Cut to the chase--is it worth seeing? Well, all the jokes are already in the trailer, so save yourself 110 minutes and watch that instead.
Or, go see more of it, but it's not any different, or any better--it's the same as the trailer, just longer.
While it's fashionable to blame Burton for needlessly prolonging a creative partnership with Depp that has gone stale, the real problem here is the script. It's clear that Burton wanted to do "Dark Shadows" without the glacial pacing and chintzy production budget of 1960s television soaps--but he needed a story, and he didn't really get one. Instead, he got a script from Seth Grahame-Smith, the instigator of the current fad of mashing up classic (public domain!) literature and monsters. So the man who gave us "Pride and Prejudice and Zombies" is the writer of what passes for a story in this movie.

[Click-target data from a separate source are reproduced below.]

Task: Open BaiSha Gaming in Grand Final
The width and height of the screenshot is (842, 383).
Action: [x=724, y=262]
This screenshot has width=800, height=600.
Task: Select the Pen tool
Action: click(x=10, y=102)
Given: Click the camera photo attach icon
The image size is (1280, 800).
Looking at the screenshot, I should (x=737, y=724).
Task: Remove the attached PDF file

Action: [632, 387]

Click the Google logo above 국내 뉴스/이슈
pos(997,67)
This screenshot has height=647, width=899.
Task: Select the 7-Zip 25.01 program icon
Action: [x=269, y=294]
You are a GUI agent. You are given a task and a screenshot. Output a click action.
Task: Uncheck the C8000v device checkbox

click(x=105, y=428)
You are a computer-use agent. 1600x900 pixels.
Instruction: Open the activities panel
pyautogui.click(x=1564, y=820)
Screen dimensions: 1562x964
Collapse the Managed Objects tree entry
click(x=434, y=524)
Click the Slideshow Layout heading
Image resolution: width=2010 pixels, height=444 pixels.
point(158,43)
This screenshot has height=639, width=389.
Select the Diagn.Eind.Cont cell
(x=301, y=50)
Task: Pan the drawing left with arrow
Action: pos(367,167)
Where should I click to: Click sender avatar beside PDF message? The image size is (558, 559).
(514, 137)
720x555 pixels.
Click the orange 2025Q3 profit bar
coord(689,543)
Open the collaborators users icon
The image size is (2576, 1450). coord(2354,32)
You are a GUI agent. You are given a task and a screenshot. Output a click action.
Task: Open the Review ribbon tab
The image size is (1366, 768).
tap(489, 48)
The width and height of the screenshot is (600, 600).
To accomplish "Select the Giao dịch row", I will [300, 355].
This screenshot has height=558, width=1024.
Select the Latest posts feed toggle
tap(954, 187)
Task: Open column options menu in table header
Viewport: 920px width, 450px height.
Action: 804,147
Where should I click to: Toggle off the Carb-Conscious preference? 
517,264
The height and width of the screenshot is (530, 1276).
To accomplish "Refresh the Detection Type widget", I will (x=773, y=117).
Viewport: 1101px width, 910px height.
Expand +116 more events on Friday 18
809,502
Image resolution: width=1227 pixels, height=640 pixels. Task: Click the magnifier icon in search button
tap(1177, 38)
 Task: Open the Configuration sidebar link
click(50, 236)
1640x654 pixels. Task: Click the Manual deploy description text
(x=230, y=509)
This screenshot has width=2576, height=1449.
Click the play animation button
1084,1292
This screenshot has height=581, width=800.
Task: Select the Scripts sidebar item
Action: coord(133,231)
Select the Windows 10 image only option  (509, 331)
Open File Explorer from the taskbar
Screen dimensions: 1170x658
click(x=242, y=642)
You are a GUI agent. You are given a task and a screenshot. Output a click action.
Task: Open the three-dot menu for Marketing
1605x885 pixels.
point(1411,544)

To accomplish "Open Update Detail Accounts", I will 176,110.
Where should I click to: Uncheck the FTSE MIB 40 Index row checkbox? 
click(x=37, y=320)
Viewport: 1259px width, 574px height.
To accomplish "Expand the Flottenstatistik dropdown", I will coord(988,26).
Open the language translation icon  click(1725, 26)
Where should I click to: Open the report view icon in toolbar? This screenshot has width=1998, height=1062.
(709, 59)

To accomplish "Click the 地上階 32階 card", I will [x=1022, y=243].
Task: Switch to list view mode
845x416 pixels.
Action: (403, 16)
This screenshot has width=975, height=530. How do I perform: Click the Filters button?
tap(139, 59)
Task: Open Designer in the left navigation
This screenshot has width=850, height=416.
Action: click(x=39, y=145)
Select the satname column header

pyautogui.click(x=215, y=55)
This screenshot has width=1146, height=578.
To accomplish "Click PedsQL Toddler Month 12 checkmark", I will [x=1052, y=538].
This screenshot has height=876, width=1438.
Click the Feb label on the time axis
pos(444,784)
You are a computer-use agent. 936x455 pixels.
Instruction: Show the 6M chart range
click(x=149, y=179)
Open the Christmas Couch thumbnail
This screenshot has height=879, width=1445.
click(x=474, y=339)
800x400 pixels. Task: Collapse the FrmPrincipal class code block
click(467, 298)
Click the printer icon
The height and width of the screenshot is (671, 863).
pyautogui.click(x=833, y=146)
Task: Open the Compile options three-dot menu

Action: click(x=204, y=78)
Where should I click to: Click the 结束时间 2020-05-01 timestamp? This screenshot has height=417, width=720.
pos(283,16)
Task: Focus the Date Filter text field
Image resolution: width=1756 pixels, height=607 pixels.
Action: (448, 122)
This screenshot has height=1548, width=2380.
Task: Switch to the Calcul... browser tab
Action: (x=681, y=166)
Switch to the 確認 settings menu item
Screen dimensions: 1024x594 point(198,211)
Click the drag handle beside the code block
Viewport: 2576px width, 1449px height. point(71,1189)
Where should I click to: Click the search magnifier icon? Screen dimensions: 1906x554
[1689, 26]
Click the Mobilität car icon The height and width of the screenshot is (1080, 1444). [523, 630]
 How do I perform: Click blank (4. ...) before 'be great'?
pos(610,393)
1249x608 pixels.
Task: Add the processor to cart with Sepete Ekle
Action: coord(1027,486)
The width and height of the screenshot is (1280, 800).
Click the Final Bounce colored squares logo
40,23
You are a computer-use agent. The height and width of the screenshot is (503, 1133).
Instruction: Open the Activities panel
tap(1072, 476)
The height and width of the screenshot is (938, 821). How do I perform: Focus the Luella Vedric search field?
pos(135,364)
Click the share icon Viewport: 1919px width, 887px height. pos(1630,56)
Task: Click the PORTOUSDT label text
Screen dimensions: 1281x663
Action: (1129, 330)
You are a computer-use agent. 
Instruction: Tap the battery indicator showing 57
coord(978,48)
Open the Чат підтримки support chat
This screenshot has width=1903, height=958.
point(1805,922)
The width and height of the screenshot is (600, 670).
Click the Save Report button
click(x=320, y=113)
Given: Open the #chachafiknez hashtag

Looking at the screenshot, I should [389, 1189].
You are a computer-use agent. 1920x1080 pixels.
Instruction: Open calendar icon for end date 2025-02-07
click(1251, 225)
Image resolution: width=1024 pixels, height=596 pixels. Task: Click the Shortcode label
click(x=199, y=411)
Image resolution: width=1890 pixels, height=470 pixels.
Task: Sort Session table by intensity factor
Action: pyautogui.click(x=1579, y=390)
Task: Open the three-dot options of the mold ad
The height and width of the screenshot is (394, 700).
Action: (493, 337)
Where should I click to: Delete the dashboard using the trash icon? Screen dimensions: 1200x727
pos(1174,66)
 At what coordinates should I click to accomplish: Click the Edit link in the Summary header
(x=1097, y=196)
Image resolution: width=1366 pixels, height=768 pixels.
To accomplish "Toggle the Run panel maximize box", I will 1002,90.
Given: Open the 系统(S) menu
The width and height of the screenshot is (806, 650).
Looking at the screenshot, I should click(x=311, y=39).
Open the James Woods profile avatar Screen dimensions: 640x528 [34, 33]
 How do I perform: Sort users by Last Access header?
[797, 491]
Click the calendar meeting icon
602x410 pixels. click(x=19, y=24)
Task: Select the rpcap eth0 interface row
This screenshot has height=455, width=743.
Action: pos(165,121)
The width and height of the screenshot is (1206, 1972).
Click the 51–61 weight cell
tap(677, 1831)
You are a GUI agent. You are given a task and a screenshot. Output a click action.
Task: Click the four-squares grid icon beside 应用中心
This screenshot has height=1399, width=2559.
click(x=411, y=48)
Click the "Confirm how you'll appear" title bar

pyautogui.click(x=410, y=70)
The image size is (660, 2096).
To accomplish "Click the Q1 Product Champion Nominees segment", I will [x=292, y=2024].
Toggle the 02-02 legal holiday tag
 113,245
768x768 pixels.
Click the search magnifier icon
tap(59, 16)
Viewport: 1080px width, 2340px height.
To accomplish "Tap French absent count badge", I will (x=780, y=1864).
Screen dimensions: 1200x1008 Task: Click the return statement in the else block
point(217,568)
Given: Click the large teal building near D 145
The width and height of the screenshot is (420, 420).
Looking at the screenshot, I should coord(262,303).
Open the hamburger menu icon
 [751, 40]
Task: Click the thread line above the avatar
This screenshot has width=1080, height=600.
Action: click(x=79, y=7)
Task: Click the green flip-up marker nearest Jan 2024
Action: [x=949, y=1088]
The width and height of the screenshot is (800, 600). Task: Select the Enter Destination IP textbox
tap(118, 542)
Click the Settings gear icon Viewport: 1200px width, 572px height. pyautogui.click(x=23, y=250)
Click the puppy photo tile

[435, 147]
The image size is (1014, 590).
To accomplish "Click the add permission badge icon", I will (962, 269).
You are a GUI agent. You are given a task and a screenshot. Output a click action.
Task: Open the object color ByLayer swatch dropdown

[Just a comment on "PP&Z"--the idea is very funny; the execution is tedious in the extreme. Appreciate the concept, but don't bother trying to read it, since it doesn't go anywhere from the premise. Just like the movie!]
The problems are many--the movie fails to be scary at any level, fails to be funny most of the time, fails to offer any insight into why the Collins family believes that family is important--they just keep saying it, but is there any reason to believe them? After all, fully half the remaining family can hardly stand to be around the place at all. The snotty teen played by Chloe Moretz and the loathsome brother played by Johnny Lee Miller don't believe in the family. That leaves Michelle Pfeiffer (looking DAMN FINE) as the impoverished remaining Collins, the little boy who sees ghosts, and Johnny Depp.
And really, the only reason you are going to see a Johnny Depp/Tim Burton movie is to see Johnny Depp. And he delivers a variation on the many foppish, mannered, fish-out-of-water characters he has played in all the Tim Burton movies. His Barnabas Collins has creepy long fingernails, lacy sleeves, a walking cane, and a grudging acceptance of his need for blood. He does pull off looking like a callow teen in the early moments of the film, when he first rejects Eva Greene's affections--is that acting or post-production that gives him that dewy-skinned look? He manages to look both repellent and attractive as a pasty vampire, which is kind of a sweet spot occupied only by Jack Black in my personal pantheon. Differently, of course.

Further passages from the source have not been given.